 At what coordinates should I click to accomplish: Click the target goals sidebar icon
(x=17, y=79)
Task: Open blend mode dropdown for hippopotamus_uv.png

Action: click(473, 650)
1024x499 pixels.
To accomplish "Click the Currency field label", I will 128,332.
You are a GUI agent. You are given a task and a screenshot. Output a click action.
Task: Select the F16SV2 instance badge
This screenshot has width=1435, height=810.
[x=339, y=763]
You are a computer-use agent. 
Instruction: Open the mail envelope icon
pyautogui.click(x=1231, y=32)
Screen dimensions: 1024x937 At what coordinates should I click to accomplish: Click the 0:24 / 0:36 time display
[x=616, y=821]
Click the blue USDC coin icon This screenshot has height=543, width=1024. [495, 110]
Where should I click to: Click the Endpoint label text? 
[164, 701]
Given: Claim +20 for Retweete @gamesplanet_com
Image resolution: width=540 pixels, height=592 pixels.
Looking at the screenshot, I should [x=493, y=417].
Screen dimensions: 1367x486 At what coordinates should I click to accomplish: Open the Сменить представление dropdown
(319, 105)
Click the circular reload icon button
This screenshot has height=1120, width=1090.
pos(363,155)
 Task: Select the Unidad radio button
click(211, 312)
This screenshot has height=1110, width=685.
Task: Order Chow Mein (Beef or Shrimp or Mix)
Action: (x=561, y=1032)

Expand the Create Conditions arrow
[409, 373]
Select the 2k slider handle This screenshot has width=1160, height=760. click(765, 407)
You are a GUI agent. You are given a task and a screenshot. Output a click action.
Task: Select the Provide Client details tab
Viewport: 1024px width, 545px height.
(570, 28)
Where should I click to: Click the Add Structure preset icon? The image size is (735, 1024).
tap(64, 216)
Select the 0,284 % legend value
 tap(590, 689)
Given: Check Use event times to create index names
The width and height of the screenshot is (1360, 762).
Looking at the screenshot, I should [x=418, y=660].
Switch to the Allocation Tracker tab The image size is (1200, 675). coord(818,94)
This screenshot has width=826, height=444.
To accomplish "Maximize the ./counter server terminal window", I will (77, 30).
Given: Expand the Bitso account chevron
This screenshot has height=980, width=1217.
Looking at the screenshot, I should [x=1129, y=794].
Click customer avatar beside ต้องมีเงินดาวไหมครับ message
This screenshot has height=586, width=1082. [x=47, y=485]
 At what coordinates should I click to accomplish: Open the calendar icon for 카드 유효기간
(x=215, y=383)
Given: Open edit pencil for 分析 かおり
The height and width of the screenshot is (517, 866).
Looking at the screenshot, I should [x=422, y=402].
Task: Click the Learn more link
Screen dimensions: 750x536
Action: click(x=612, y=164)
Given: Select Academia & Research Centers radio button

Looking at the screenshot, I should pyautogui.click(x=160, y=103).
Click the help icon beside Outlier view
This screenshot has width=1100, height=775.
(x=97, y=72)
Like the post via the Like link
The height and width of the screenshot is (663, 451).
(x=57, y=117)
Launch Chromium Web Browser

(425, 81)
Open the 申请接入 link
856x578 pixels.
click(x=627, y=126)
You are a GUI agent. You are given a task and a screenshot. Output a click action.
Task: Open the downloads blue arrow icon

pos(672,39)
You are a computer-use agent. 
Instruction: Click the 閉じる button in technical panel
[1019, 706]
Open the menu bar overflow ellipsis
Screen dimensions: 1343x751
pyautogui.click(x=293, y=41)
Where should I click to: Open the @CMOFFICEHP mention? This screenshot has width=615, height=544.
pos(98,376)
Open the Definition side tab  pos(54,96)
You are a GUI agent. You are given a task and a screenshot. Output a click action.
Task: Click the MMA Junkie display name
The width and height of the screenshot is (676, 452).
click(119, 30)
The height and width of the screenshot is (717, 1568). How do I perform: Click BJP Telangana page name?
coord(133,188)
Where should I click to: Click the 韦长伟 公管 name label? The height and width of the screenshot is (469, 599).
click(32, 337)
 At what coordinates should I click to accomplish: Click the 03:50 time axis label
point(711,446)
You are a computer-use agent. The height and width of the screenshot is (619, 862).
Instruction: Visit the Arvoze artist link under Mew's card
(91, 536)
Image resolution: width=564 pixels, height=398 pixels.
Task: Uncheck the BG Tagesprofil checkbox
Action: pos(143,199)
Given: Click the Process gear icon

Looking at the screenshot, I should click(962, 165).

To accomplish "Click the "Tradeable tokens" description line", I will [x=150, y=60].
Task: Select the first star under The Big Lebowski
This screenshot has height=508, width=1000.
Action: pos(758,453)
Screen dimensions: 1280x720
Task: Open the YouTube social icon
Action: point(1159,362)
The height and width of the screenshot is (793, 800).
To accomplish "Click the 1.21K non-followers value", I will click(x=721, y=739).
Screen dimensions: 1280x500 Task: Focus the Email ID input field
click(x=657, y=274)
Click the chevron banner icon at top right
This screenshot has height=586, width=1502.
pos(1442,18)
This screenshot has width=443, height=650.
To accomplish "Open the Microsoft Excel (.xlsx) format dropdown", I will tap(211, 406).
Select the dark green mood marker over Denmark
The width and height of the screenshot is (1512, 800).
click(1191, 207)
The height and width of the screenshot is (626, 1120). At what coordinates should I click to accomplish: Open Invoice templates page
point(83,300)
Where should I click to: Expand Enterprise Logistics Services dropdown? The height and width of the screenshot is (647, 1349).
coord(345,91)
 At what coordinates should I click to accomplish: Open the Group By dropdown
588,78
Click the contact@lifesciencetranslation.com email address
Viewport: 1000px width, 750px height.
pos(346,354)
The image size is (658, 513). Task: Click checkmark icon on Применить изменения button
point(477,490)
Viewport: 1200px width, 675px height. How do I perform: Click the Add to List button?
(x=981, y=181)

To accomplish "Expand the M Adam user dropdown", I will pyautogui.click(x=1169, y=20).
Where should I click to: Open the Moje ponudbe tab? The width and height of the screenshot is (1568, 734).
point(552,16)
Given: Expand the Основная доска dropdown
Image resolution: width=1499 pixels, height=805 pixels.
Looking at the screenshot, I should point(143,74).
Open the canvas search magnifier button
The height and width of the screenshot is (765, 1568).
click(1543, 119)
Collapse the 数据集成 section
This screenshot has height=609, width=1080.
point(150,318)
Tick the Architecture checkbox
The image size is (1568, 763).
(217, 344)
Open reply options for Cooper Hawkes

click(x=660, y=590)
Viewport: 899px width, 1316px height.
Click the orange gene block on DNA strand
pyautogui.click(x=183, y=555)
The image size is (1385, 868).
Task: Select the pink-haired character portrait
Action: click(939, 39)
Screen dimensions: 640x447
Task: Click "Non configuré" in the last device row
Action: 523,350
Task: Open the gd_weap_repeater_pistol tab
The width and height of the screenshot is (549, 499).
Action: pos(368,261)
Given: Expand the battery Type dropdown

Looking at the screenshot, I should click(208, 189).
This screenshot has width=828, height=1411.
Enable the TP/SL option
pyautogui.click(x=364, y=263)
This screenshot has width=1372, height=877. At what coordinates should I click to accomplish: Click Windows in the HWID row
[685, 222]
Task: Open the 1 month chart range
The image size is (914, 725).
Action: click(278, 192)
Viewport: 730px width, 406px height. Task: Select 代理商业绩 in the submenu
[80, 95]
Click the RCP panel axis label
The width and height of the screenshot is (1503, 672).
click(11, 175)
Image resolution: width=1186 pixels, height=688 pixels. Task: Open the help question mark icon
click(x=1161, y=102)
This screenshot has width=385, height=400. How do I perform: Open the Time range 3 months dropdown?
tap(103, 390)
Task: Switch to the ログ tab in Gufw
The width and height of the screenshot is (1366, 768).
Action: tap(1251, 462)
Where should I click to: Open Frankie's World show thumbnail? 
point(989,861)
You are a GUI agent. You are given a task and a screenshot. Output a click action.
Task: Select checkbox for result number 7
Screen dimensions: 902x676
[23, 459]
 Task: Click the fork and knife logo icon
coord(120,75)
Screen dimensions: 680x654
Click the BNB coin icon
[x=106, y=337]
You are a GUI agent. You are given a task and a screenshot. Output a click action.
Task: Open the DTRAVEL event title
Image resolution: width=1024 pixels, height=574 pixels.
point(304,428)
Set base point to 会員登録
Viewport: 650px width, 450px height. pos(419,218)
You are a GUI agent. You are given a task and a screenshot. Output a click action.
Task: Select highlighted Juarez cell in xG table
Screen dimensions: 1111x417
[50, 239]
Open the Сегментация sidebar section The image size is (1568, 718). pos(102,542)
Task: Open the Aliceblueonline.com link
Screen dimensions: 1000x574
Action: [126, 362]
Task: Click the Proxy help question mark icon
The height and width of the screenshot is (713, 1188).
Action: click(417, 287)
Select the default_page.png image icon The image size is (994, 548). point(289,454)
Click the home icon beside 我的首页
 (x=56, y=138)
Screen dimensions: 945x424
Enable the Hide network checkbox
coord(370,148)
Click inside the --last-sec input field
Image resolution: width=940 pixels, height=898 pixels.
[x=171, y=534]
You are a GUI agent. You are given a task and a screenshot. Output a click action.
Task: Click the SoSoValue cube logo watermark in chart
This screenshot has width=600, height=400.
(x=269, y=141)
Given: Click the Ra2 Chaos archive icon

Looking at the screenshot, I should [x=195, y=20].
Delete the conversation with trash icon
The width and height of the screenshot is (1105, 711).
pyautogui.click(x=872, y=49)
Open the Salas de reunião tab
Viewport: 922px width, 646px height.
_ _ _ _ _ _ _
WHAT IS REQUIRED = Determine the number of lines in the records that include the string "chevron", and respond with that number only.

ANSWER BELOW = 2